Estudantes de Maracajá vão consumir alimentos orgânicos produzidos no município

A alimentação escolar da rede municipal de ensino de Maracajá em 2020 será elaborada também com produtos orgânicos produzidos no município. Dos 34 alimentos que serão adquiridos da agricultura familiar, nove têm certificação de orgânicos. “É a primeira vez que os orgânicos entram na lista, com certeza não sairão mais e, sobretudo, abrem caminho para que outros produtos e produtores passem a fornecer ao município e a qualificar a merenda escolar das nossas crianças”, comemora Ricardo Martins, engenheiro-agrônomo da Epagri.

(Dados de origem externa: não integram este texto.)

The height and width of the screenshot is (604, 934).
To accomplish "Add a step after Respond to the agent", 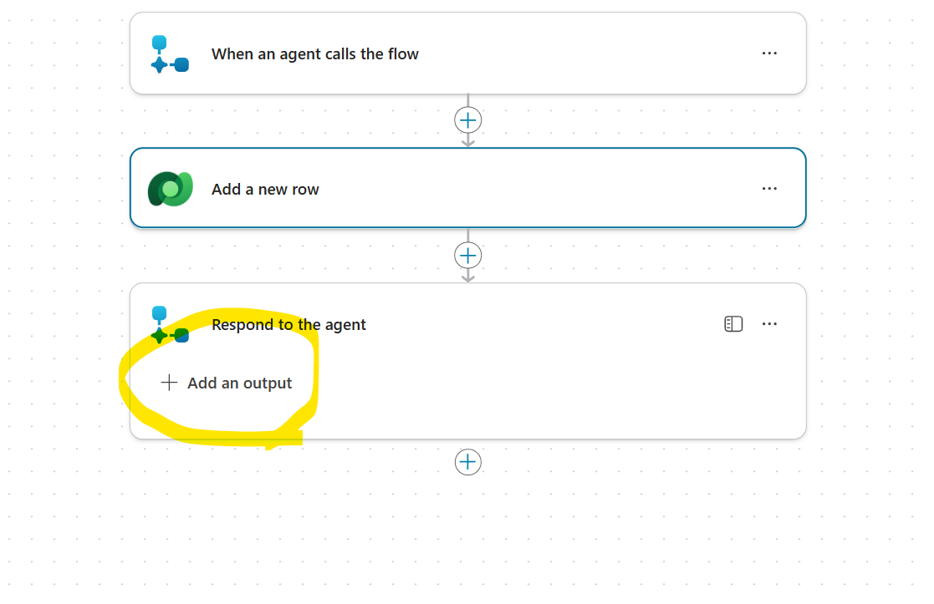I will coord(468,462).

A cultura de produtos orgânicos vem crescendo em Maracajá. Em 2019 mais três fornecedores se candidataram na chamada pública do Setor de Licitações da prefeitura: o produtor de pitaias Claudenir da Rocha; o bananicultor Valdecir Costa, e Lindomar de Almeida, que cultiva hortaliças e vai fornecer alface, beterraba, brócolis, couve, rúcula, repolho e tempero verde. “Todos estes produtos são certificados pela Rede Ecovida e atendem todos os requisitos”, salienta Ricardo Martins.

O orçamento para 2020 da alimentação escolar da rede municipal de ensino de Maracajá é de R$ 330,7 mil. Deste total, R$ 89,8 mil serão de produtos da agricultura familiar e, neste valor, estão inseridos cerca de R$ 27,4 mil dos três produtores de culturas orgânicas. O engenheiro-agrônomo da Epagri tem sido incentivador da implantação de culturas sem aditivos químicos e uso de técnicas de produção orgânica e considerou a inclusão da produção na merenda escolar como passo importante para o crescimento da produção orgânica.

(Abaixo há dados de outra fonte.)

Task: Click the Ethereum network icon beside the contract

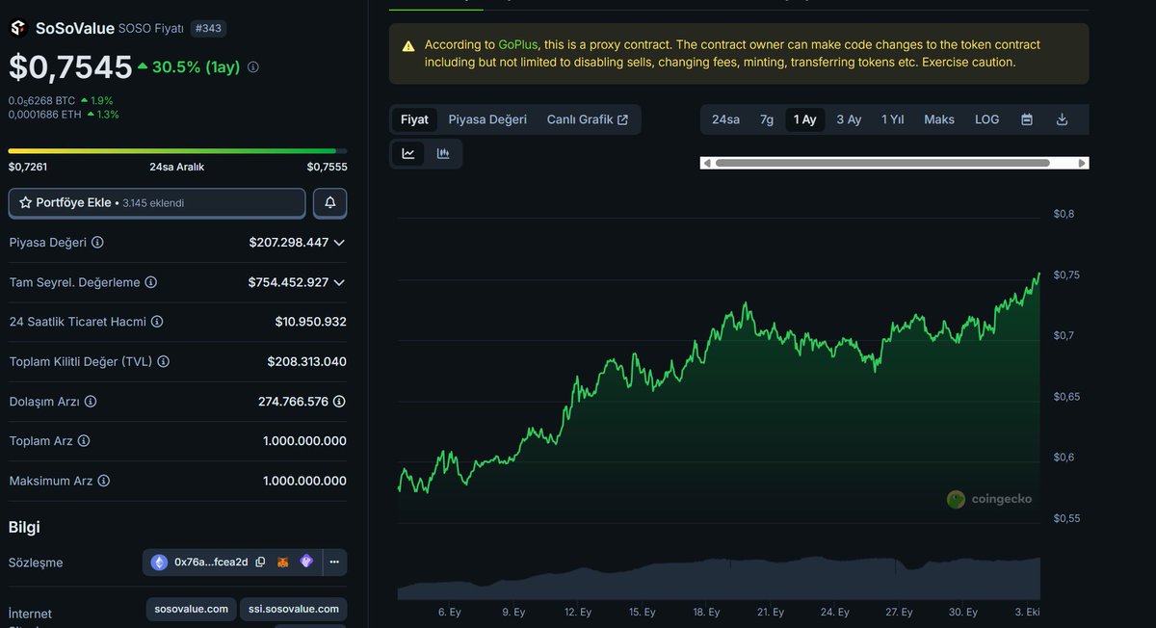Action: (159, 562)
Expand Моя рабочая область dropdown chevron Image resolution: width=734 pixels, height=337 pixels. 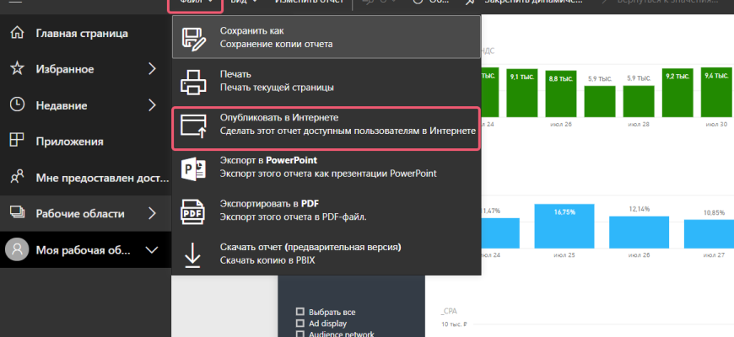tap(152, 249)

“A disseminação da prática da cultura de produtos orgânicos é um processo longo e difícil, que começa com a conscientização dos produtores rurais e suas famílias, com mudanças de paradigmas. Toda inovação gera polêmica, desconforto e desconfiança; além disso, a produção orgânica exige mais do produtor, mas a qualidade e a rentabilidade compensam todos os esforços”, ressalta Ricardo. Segundo ele, outras famílias estão interessadas e o fornecimento à merenda escolar abre novas perspectivas.

“Com a certificação orgânica de alguns agricultores do nosso município foi possível adquirir alimentos totalmente sem agrotóxicos. Isso é um ganho para os consumidores, uma vez que vários estudos mostram que o consumo de alimentos com agrotóxicos em longo prazo estão ligados a déficit de atenção, infertilidade, problemas com emagrecimento, alergias entre outros”, comenta Cláudia Medeiros, nutricionista da Prefeitura de Maracajá, que elabora o cardápio dos estudantes. Segundo ela, “a escola é o espaço para promoção de hábitos saudáveis e nesse sentido não mediremos esforços em oferecer aos nossos alunos alimentos totalmente seguros”.